Geplante Atom-Abgabe laut Gutachten unzulässig
Stuttgart/Berlin - Die Bundesregierung und die geplante Abgabe der Atomkonzerne werden mit neuen rechtlichen Problemen konfrontiert: Laut einem Gutachten des Bundestags, das der Deutschen Presse-Agentur vorliegt, wäre es nicht zulässig, die abgeschöpften Erträge aus längeren Laufzeiten der Atommeiler für den Ausbau von erneuerbaren Energien zu verwenden.
Stattdessen müsste das Geld, das in einen Fonds fließen soll, zweckgebunden für die Sicherheit der Atomkraft ausgegeben werden.
Hintergrund dafür ist das sogenannte Koppelungsverbot.

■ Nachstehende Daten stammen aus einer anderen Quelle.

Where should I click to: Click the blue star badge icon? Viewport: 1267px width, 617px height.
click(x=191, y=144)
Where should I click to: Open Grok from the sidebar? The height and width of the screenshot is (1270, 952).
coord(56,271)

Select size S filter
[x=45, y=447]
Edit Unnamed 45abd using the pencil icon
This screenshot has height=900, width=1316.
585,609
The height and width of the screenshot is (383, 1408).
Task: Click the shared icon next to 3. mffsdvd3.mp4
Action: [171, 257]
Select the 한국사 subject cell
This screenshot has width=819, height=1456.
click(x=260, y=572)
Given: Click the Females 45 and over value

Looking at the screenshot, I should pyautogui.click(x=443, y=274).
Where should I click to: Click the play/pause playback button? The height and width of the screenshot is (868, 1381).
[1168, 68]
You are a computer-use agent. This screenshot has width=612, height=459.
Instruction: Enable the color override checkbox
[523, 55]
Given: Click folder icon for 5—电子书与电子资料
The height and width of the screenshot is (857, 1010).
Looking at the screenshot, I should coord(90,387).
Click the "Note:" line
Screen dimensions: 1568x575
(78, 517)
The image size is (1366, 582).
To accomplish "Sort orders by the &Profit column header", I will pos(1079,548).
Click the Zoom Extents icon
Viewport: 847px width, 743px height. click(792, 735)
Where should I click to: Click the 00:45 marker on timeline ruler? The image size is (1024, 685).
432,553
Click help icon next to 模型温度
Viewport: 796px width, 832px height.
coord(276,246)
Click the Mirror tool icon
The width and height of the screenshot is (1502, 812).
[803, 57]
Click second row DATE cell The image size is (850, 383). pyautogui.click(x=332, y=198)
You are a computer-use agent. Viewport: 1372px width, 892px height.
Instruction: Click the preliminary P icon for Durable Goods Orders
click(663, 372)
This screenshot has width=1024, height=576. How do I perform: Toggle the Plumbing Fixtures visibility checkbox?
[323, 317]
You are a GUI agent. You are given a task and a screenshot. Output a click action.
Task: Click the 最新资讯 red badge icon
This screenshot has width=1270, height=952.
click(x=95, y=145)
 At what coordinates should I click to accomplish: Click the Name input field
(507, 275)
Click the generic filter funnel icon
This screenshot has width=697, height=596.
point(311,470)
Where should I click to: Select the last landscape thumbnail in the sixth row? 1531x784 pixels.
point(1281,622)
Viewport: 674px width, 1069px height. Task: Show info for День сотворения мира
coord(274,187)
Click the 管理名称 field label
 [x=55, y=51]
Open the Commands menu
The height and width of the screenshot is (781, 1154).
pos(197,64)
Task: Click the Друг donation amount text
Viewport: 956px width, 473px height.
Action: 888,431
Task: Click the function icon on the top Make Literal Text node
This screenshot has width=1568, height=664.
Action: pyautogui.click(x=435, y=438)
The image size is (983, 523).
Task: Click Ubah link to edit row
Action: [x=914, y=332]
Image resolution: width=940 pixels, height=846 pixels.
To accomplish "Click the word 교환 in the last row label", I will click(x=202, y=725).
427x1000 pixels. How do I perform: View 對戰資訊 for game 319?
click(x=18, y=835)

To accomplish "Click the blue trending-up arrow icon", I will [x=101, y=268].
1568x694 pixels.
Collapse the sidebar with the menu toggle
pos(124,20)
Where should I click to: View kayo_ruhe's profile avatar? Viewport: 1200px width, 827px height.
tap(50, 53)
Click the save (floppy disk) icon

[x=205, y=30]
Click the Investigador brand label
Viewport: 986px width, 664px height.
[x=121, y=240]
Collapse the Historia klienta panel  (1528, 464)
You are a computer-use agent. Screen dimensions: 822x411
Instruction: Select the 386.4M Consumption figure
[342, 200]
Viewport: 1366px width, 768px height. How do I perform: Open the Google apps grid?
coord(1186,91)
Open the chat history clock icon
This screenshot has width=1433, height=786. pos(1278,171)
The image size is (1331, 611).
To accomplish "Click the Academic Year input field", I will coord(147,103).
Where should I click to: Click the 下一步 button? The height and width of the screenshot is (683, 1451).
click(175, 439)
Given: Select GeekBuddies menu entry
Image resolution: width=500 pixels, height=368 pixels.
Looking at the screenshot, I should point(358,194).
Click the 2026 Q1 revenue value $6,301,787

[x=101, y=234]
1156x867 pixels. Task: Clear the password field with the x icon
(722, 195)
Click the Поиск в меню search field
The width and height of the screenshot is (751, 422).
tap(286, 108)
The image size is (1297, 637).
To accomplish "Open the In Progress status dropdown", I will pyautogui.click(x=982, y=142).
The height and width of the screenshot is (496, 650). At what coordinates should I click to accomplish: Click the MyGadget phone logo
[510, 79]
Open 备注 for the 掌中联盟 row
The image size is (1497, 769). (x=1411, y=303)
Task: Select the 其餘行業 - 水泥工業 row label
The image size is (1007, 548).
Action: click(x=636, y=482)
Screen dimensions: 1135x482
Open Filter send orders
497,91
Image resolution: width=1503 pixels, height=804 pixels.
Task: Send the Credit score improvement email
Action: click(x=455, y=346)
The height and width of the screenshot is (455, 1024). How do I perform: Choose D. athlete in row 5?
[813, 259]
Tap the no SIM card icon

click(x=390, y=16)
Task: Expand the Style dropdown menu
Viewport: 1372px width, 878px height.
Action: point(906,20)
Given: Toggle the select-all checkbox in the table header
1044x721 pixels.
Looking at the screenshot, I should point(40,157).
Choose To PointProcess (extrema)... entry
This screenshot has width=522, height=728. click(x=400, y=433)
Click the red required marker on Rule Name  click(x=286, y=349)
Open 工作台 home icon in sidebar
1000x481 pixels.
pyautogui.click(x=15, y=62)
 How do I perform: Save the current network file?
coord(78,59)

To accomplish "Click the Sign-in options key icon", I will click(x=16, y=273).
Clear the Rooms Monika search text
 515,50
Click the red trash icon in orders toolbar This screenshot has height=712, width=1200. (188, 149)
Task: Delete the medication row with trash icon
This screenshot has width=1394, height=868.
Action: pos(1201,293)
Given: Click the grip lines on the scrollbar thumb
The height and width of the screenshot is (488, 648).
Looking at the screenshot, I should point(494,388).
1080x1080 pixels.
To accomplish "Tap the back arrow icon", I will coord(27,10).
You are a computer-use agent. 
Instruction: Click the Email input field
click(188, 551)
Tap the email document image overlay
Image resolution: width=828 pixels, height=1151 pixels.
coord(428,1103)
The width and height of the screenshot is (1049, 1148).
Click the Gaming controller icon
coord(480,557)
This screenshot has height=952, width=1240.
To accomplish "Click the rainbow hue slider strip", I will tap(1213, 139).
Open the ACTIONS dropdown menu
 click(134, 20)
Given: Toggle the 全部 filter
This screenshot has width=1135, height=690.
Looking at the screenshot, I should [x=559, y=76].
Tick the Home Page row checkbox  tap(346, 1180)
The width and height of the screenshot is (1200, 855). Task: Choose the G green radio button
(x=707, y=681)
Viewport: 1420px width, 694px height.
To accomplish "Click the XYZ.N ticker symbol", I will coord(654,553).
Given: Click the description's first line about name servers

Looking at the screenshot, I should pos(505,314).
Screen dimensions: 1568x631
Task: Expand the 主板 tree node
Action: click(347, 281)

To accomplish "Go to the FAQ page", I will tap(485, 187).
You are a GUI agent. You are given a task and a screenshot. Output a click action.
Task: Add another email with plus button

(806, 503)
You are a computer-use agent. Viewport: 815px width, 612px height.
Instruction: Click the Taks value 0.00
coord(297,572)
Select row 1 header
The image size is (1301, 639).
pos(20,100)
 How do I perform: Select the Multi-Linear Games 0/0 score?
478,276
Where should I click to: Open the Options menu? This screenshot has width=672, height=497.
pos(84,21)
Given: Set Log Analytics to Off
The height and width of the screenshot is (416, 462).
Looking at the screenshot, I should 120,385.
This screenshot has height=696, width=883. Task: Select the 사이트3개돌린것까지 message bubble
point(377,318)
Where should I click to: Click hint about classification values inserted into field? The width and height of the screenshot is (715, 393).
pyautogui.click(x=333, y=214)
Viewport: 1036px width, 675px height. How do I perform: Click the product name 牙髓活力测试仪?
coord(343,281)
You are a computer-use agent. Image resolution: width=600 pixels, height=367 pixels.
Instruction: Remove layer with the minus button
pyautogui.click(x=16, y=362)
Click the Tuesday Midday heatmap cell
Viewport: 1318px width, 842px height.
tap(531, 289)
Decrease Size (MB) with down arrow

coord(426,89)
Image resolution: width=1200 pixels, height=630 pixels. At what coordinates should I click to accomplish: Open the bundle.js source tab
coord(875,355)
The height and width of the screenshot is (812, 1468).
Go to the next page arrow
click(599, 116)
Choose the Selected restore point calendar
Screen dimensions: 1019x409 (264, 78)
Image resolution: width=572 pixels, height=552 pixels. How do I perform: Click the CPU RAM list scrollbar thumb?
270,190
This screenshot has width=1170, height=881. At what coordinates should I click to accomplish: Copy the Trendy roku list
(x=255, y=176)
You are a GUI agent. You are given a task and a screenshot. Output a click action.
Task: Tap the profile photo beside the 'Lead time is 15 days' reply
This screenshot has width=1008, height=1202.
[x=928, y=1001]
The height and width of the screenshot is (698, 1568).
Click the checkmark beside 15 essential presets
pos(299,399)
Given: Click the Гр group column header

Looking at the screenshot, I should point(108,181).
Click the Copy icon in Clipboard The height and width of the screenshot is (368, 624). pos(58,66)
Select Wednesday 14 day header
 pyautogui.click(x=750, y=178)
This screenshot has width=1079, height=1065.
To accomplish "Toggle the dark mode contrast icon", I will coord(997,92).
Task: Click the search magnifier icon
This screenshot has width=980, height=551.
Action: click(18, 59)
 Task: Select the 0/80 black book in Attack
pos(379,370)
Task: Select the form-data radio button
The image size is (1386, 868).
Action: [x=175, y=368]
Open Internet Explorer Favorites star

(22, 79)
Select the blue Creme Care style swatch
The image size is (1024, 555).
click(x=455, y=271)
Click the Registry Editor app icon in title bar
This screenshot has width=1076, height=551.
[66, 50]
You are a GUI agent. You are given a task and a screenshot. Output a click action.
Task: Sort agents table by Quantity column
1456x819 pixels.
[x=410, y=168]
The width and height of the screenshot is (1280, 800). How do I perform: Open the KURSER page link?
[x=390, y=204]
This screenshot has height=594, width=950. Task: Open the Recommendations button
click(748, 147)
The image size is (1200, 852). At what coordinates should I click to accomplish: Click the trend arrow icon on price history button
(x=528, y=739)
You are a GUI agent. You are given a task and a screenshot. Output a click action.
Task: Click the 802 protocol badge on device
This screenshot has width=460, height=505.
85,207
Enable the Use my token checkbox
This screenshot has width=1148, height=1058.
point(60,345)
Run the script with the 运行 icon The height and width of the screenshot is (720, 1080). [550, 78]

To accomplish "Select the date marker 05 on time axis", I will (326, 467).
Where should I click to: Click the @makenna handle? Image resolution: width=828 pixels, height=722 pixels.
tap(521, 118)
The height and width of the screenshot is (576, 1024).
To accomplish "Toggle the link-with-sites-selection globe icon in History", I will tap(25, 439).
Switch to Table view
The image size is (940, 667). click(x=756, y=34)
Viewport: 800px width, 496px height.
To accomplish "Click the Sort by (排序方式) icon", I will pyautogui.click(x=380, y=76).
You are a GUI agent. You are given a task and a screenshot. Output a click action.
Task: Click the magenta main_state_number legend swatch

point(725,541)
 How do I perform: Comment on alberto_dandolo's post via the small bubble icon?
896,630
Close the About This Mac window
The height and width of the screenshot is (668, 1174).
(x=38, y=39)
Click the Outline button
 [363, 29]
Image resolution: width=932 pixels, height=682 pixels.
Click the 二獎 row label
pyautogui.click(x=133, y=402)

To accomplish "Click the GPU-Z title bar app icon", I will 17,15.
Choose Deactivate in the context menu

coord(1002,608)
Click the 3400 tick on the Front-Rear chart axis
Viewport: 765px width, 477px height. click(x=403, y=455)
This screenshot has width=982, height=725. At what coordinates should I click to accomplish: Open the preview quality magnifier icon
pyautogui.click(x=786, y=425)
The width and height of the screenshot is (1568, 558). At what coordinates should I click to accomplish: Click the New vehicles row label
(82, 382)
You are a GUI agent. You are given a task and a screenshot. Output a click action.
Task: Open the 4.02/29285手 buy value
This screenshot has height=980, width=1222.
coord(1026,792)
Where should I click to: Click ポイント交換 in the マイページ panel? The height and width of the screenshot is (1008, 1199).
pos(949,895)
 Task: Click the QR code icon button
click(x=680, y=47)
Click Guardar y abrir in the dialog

In dem Gutachten des Wissenschaftlichen Dienstes, das der SPD-Abgeordnete Peter Friedrich angefordert hat, heißt es: "Die Aufgaben eines Fonds, an den die Atomwirtschaft als Gegenleistung für längere Laufzeiten ihrer Kraftwerke Zahlungen leistet, müssten in einem sachlichen Zusammenhang mit dem durch die Atomkraft bedingten Aufwand der öffentlichen Hand oder den Folgen des Kraftwerksbetriebs für die Allgemeinheit stehen."
Dagegen wäre eine Brennelementesteuer, wie sie die schwarz-gelbe Regierung nach ihrer Sparklausur angekündigt hatte, unproblematisch. "Der Ertrag einer Brennelemente-Steuer stünde ausschließlich dem Bund zu", schreibt der Gutachter.